Sul fronte dei consumatori a lanciare l’allarme sui rincari è Furio Truzzi, presidente di Assoutenti, che a LaPresse fa i conti nel dettaglio: “Più di 500 euro annui di rincari a carico di una famiglia con due figli solo per le forniture di luce e gas. E, per effetto indiretto, +768 euro annui a famiglia, di cui +140 euro solo per gli alimentari e +174 euro per la voce trasporti, portando il conto complessivo della stangata a sfiorare i 1.300 euro a nucleo familiare”. L’aumento dei prezzi, infatti, per effetto dell’incremento del costo dell’energia, “potrebbe interessare tutto il comparto alimentare con ripercussioni – spiega Truzzi – sul prezzo di pasta, riso e scatolame. Rincari anche sul fronte dei trasporti. “Aumenteranno le spese sia per quelli pubblici che privati, dal costo del biglietto dell’autobus a quello della benzina e della manutenzione delle automobili”. Il presidente dell’associazione si rivolge quindi al governo. “Ci appelliamo al ministro dell’Economia Daniele Franco affinché gli aumenti vengano assorbiti cancellando gli oneri impropri in bolletta (tasse e accise anacronistiche), e i cosiddetti oneri di sistema che pesano per oltre il 10% sulle bollette degli italiani. Ci appelliamo inoltre al ministro della Transizione ecologica, Roberto Cingolani affinché potenzi gli interventi di autoproduzione di energia, le cosiddette comunità energetiche, una misura strutturale che metterebbe le famiglie al riparo dagli aumenti”.

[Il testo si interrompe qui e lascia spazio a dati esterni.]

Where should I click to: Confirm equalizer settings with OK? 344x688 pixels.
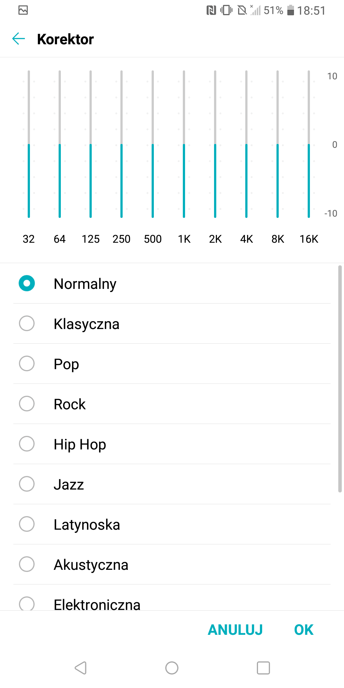(x=304, y=630)
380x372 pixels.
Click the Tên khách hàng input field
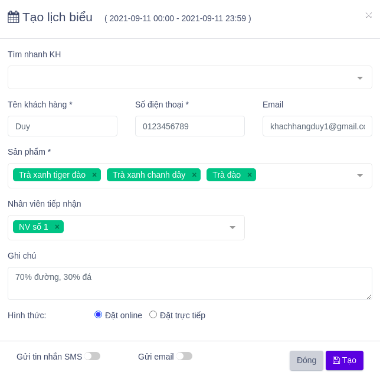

Per protestare contro il caro bollette di luce e gas, e i rincari a cascata su prezzi e tariffe, Assoutenti e Movimento Consumatori si preparano a uno sciopero della spesa. “Siamo pronti a organizzare tra fine settembre e l’inizio di ottobre uno sciopero generale della spesa, e una serata al buio, per lanciare un segnale forte al governo. I cittadini, già messi in ginocchio dall’emergenza Covid saranno invitati a non fare acquisti per un giorno”.